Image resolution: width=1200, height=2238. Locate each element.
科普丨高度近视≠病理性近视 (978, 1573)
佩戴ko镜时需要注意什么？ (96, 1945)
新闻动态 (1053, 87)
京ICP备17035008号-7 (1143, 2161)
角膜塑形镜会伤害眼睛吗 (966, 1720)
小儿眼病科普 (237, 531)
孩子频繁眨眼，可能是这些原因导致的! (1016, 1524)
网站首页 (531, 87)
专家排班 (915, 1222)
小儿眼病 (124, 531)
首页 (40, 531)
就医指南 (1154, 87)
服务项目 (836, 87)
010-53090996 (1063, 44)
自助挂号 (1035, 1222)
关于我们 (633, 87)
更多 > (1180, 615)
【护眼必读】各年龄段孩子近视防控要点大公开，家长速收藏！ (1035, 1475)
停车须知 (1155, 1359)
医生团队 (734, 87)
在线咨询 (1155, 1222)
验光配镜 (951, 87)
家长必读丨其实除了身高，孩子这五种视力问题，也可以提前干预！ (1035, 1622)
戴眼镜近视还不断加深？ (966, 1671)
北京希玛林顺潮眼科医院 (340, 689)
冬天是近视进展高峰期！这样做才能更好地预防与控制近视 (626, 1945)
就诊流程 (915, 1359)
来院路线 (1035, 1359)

━━━━━━━━━━━━━━━━━━━━

How many lines of the records above contain the word "Image"? Reply with the number alone.

Output for this task: 1